In Howard's description, "One can view the evolution of the California Sunshine Sound as a mirror of the evolution of the 1960s. Commencing with its post-Eisenhower narrative and insulated complacency, the early California sound was predicated on Wilson, Usher, and Melcher's simple fun-in-the-sun ideals." It ran into decline by the end of the 1960s due to the West Coast's cultural shifts occurring in tandem with the psychological descent of Wilson and Melcher's associations with the Manson murders, with Howard calling it the "sunset of the original California Sunshine Sound ... [the] sweetness advocated by the California myth had led to chilling darkness and unsightly rot".

==1970s and revivals==

According to Flanagan, by the 1970s, the "spirit" of the California sound was kept fresh by singer–songwriters such as Lowell George, Jackson Browne, Tom Waits and Rickie Lee Jones while avoiding what Flanagan called the sound's "clichés". The Providence Journal credited the Eagles, formed in Los Angeles in the early 1970s, with "embodying the melodic California sound" that decade. Robbie Woliver of The New York Times stated that Eagles co-founder Don Henley "defined the California sound of the 1970s." According to Uncut, their country-rock debut album Eagles (1972) helped define the Southern California sound of the early 1970s.

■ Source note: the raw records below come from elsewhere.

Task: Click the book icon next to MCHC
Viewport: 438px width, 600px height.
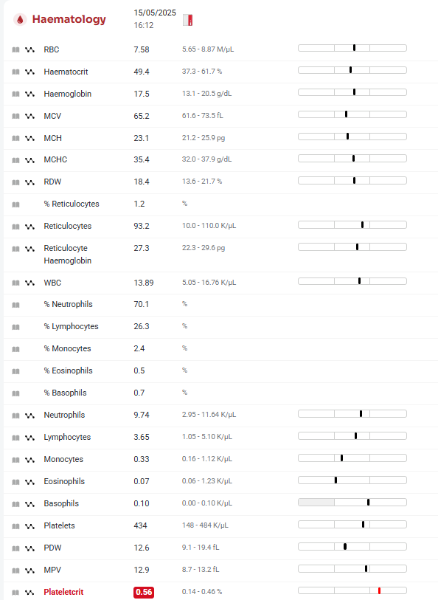Action: [15, 160]
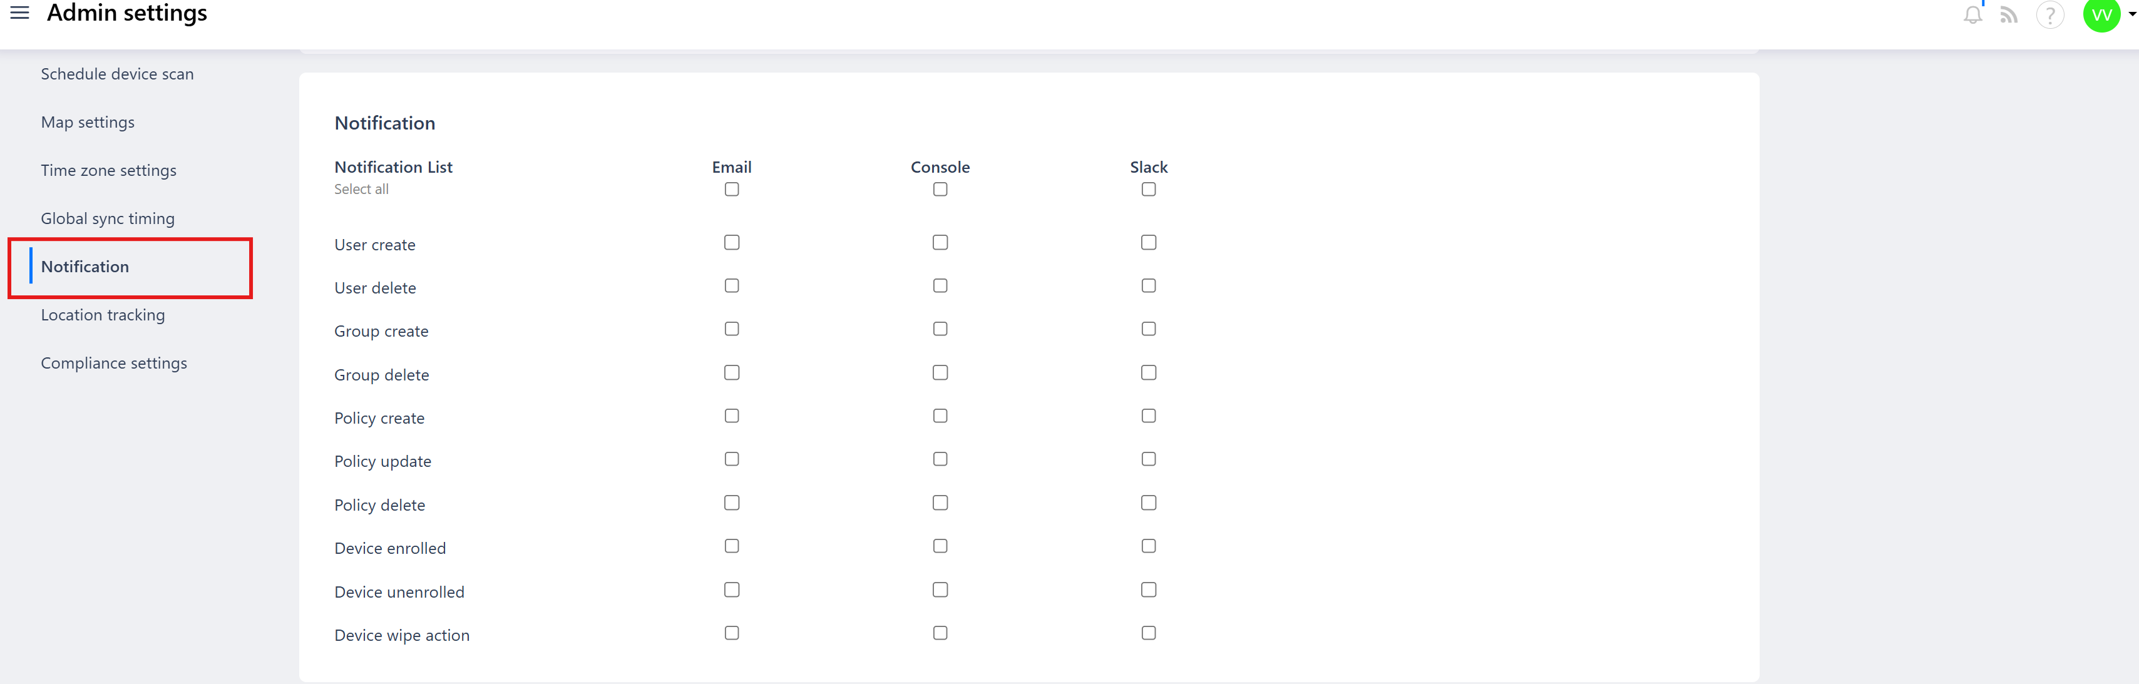Navigate to Compliance settings
2139x684 pixels.
click(114, 363)
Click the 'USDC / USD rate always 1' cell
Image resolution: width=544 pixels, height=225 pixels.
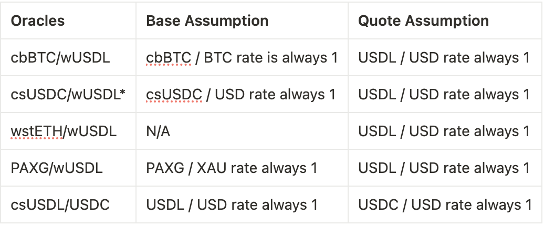[445, 205]
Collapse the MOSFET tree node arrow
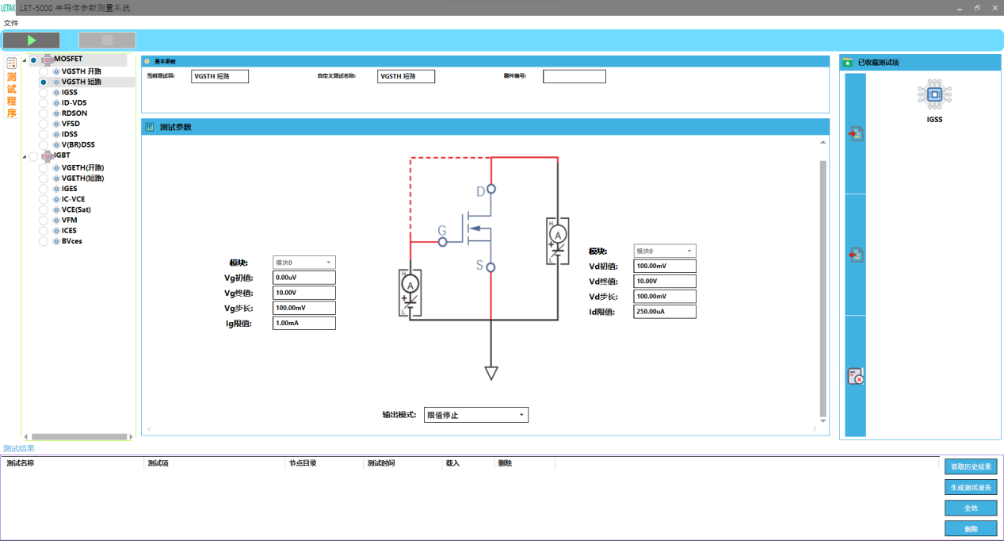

In November 2009, Pitchfork ran an editorial feature which mentioned the Beach Boys as a "looming figure" throughout that summer's indie music scene termed the "Summer of Chillwave" elaborating that it is "not to say that any of this music sounds like the Beach Boys, or even tries to. ... The Beach Boys exist in this music in an abstracted form-- an idea, rather than a sound, as it's often been ... Summertime now is about disorientation: 'Should Have Taken Acid With You'; 'The Sun Was High (And So Am I)'; You take the fantasy of [their] music-- the cars, the sand, the surf-- add a dollop of melancholy and a smudge of druggy haze, and you have some good music for being alone in a room with only a computer to keep you company." Paste magazine credited a 2010s revival of surf rock and the California sound to the success of bands such as Best Coast, Dum Dum Girls and Wavves.

==Genres==
===Surf music===

The California sound is sometimes referred to interchangeably with surf music.

===Folk rock===

California folk rockers included the Byrds, Barry McGuire, and the Mamas & the Papas.

===Sunshine pop===

Efforts by Curt Boettcher in 1966 created an offshoot of the California sound directed toward sunshine pop.

==Other California sounds==

Some areas within the state of California are connected to their own distinguished "sounds" including the San Francisco sound (San Francisco, 1960s) and the Bakersfield sound (Bakersfield, 1950s). Ides noted: "The Los Angeles sound as popularized in the mainstream obscured or disregarded the contributions made by the working-class, the nonwhite and women."

In a Flavorwire article which asks "What is the quintessential California sound?", the journal lists 30 of what it considers "the most Californian albums ever made", elaborating that "the sound itself is important, but it's the lifestyles behind these scenes that come to define the music." In alphabetical order, the artists mentioned are: Crosby, Stills, Nash & Young, Dead Kennedys, Fleetwood Mac, Germs, Green Day, Guns N' Roses, Jefferson Airplane, Joni Mitchell, Kendrick Lamar, Love, Mötley Crüe, N.W.A, No Doubt, Queens of the Stone Age, Red Hot Chili Peppers, Sly and the Family Stone, Snoop Dogg, the Beach Boys, the Doors, the Go-Go's, the Grateful Dead, the Offspring, Tupac Shakur, and X.